AT COLLEGE

da | 10/11/2013 | AAS BLOG | 0 commenti

– Written February 1989 (I left Beirut in June 1982) –

My American Archaeology Professor is so nice. We call him Mr. Mc Adam, he is good at his subject, easy to talk to.
He wears plaid shirts and jeans most of the time.  3.30 is a good time for dead ruins and old civilizations. Relax with those picture slides of Petra and Palmyra. Look at that pottery, it’s so basic, yet so attractive.

Jewelry too, I’d love to own some of those earrings.  Style hasn’t changed much.  I could get the cheap version in plastic out in the streets for 5 Liras.  If I bargain I might get it for less.  But the poor guy has to eat too.  And he has six children!  5 Liras isn’t much for a spoiled kid like myself.

Back to the classroom: there are far too many wooden seats for such an average attendance.  I like the ‘ambiance’.  Mc Adam is standing talking and here comes the air strike:
“…And here is an example of the Stone Age…”, BOUM the bomb has landed a few miles away.  But to us it’s in a different universe, one we can hear and observe, but one that cannot touch us. At least, not in our minds…
More and more bombs land, finally Mc Adam loses his concentration. We lost ours for what seems like hours ago.  We have been taking notes automatically, thinking that at the same time lives are being struck, taken, mutilated, burnt. It matters, but how come are we being so indifferent?
Are we any better than passive observers?

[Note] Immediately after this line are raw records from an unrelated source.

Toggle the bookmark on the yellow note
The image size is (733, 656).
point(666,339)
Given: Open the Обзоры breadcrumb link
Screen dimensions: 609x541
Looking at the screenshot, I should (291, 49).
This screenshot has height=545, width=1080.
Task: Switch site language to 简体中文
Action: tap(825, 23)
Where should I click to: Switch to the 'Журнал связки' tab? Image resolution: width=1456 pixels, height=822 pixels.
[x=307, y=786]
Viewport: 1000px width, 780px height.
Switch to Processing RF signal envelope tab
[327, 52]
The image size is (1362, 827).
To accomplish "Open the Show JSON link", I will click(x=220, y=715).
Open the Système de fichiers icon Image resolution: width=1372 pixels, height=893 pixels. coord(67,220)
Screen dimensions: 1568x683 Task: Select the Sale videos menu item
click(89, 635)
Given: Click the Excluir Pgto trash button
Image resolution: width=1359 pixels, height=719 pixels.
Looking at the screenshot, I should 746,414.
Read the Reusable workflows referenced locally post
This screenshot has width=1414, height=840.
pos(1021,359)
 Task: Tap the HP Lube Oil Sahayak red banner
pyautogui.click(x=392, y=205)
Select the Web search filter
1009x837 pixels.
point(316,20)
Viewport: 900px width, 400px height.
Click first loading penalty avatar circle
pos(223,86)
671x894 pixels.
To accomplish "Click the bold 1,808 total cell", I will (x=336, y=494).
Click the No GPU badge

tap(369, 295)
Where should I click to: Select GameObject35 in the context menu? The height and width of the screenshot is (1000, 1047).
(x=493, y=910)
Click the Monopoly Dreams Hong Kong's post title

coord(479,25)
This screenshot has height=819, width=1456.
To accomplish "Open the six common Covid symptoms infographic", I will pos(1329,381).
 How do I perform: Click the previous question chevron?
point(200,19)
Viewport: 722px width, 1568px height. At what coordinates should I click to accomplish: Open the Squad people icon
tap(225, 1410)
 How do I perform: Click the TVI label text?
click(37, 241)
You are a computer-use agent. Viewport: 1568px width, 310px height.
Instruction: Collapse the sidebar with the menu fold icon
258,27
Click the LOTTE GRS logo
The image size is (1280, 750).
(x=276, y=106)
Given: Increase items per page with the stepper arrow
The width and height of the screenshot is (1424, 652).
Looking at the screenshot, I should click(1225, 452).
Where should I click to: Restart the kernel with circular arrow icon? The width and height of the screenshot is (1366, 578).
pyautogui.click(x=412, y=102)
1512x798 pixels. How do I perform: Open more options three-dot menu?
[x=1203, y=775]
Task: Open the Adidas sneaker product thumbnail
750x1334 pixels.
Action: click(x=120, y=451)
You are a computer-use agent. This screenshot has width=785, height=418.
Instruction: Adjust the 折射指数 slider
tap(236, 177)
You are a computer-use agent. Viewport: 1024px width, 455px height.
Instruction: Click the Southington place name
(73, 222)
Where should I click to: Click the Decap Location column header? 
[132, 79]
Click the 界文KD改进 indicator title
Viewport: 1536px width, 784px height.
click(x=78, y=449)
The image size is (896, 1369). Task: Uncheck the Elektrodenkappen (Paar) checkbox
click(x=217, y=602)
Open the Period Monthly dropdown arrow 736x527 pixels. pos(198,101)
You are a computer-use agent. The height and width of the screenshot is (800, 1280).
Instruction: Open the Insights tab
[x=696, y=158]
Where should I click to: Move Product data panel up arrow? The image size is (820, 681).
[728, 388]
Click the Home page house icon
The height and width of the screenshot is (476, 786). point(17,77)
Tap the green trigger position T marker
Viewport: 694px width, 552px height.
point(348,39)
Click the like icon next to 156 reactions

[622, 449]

We sit briefly on old stone benches outside the Archaeology Dept after class has been dismissed early, and we talk about the test tomorrow.
What kind of people are we? I don’t think now, looking in, we realized consciously or willingly the seriousness of the ‘situation’.  Why do we feel so protected? Why does fashion mean so much to the people who hang around the West Hall Bldg when Beirut is dying? Trips to Paris just to buy clothes, when little kids wear the same torn shirts in the Camps. Their little feet are so thick, they have been cut a thousand times on shrapnel, glass shards, metal, but none of us can feel that. Or we do,  but deny it.
It’s so much easier this way.

No shoes, but mud, yes mud is their shoe.